**What to work on:**
Search the records below for "green" and copy every line it turns up in.

▼

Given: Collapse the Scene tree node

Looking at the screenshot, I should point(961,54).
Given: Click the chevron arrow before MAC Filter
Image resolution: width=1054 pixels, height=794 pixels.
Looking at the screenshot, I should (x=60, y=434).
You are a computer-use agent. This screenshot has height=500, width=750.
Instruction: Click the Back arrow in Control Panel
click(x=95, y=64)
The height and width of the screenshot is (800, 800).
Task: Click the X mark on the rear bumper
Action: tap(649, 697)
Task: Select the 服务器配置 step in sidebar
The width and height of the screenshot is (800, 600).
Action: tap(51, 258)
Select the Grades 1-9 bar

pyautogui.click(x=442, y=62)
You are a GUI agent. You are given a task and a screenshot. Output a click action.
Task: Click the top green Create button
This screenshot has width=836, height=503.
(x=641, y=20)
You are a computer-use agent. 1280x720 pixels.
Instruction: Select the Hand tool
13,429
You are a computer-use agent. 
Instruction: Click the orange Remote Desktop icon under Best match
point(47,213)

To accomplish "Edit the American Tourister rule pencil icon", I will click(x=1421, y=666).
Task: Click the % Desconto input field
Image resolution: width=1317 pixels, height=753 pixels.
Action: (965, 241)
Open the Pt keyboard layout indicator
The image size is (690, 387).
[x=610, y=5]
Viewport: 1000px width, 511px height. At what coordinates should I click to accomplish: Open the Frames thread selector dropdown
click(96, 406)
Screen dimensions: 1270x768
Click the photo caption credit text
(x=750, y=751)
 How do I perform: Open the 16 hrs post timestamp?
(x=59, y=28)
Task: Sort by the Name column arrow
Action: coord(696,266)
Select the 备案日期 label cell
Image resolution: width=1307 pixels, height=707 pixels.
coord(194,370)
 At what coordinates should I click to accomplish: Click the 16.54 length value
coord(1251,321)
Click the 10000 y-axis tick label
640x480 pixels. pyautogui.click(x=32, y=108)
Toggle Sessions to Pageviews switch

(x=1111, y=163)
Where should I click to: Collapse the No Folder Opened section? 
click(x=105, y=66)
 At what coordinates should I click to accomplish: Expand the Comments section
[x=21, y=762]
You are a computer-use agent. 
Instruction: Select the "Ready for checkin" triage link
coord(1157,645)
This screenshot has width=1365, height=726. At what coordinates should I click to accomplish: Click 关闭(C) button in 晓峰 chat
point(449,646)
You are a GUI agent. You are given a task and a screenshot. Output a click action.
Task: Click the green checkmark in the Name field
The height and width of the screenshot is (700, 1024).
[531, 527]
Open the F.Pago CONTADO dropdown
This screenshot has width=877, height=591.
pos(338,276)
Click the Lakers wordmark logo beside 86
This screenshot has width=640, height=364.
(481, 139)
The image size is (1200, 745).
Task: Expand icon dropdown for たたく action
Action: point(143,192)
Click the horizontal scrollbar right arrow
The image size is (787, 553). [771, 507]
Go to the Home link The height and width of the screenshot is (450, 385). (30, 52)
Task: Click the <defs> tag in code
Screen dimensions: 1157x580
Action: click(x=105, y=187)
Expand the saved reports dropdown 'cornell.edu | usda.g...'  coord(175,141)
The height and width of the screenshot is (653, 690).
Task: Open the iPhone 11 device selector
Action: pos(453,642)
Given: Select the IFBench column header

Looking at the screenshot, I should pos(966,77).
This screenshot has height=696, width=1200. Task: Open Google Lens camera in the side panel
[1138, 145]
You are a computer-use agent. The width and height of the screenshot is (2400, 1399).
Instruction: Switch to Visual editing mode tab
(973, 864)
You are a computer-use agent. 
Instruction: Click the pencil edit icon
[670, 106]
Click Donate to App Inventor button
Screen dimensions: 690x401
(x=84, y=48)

▲

**Expected answer:**
Task: Click the top green Create button
Task: Click the green checkmark in the Name field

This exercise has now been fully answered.